Collier is facing off against State Rep. Michelle Beckley (D-Carrolton) in the Democratic primary runoff. Beckley declined our request for an interview.

AUSTIN, Texas — The Primary Runoff Election is Tuesday. Texans voting on the Democratic ticket will have to decide who will face off against Lt. Gov. Dan Patrick in November -- accountant Mike Collier, who was the Democratic candidate for lieutenant governor in 2018, or Carrolton State Rep. Michelle Beckley. 

KVUE News invited the candidates to participate in a debate. Both initially agreed, but Rep. Beckley backed out and declined our requests for an interview ahead of the election. Collier did speak with KVUE's Ashley Goudeau ahead of the election. 

Ashley Goudeau: This is your second time running for lieutenant governor of Texas, third time running for a statewide office, right? In March, you are in 41% of the vote. Now you're headed to a runoff with State Rep. Michelle Beckley. She got 30% of the vote just about. I want you to talk to us about why you believe you're the better candidate in this race.  

Mike Collier: "Well, you know, it's a big state and it's hard to campaign statewide. And running a statewide campaign is a very, very unique proposition. One of the reasons why I chose to to run again, after coming very close to beating Dan Patrick, is because you realize there's so much to learn. You need an infrastructure. You need a network. You need supporters in a state as big as this. And so that's the reason for the rematch, because we came close. And then I think if you look at folks who follow politics, who support candidates, who endorse candidates and all of the endorsements, all of the endorsements have come my way. And it's a recognition, I think, that we're building a very large, very diverse coalition, which is what it takes. It looks just like Texas, as big and as diverse as Texas, and building that coalition. And that's why I think that I'm the best candidate and that's why I believe I can win."

Goudeau: As you are aware, a Democrat has not won a statewide office, a statewide seat in Texas, since 1994. Now Rep. Beckley has said that she can change that because she points to the fact that she flipped the House seat to represent the district that she currently represents. And she says you only came close to beating Lt. Gov. Dan Patrick back in 2018. What's your response to that criticism from her?  

Collier: "The state is a very, very big state. Each individual representative district is less than 1% of the size of the state, if you think about it.
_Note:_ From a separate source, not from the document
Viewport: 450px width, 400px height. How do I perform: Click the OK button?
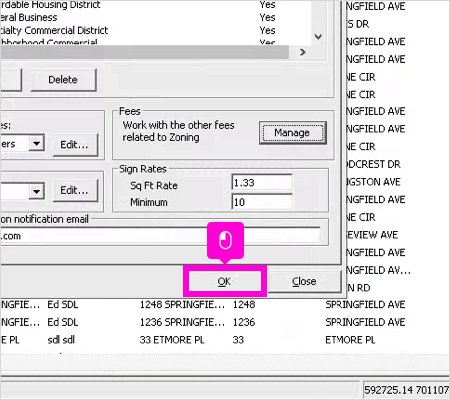coord(225,281)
And so, you know, we're not rounding up tens of thousands of votes, but we're rounding up millions of votes. And there's nothing to compare to running a statewide race." 

Goudeau: If you do win this primary and then you are elected lieutenant governor in November, what's going to be your top priority for the state of Texas? And what are you going to do, day one?  

Collier: "Well, first, let me say this. As I drive around the state and I talk to Texans, and not just Democrats, but I talk to Texans of all political persuasions, and ask the question, do you think our state is better now than it was four years ago? Are you feeling better about our state and about democracy than you were four years ago? And the answer to that is no. I mean, people are very, very unhappy with the political leadership in this state. Specifically, Dan Patrick, who I'm hoping to replace, is very, very focused on culture war issues which divide and vilify. And it's just so awful. What he doesn't do is focus on the real issues that affect Texans in their lives, like, for example, property taxes, like funding public education, like fixing the grid. The lieutenant governor is the most powerful position, some would say, in the state because lieutenant governor, as president of the Senate, has tremendous influence on what the Senate works on. So as lieutenant governor, what I would do is make sure that the Senate is focused on what people really care about in the state, like fixing the property tax problem and fixing the grid and funding public education and do the other things."

Goudeau: So, again, day one, if you're elected, what are you doing? 

Collier: "Well, we have some things that the Legislature did in the last session that Texans are very, very unhappy about. We're going to have a lot to say in the state about a woman's right to choose and make decisions for herself and her health care and her future. Only a woman can make those decisions. Not a bunch of men in the Legislature. And we have to reverse what they have done with this vigilante style approach to an end around the Constitution. It's conceivable that the Supreme Court will take away those constitutional protections. In which case, it's the Legislature that we'll look to. And you'll look to this lieutenant governor, who will be the first pro-choice lieutenant governor in Texas history. And we'll make sure that we fight for those rights. We'll stop vilifying trans kids, which is terrible. I will promote LGBTQ equality, and we have other things we have to reverse. For example, permitless carry was an absolute disaster for the state. So we need to go back and reverse those things. So, I mean, the first order of business is to reverse the terrible things that this legislature under Dan Patrick did. Then, we immediately turn our attention to and at the same time, frankly, we turn our attention to solving the problems that we face in the state like property taxes, schools fixing the grid and the other things that I mentioned."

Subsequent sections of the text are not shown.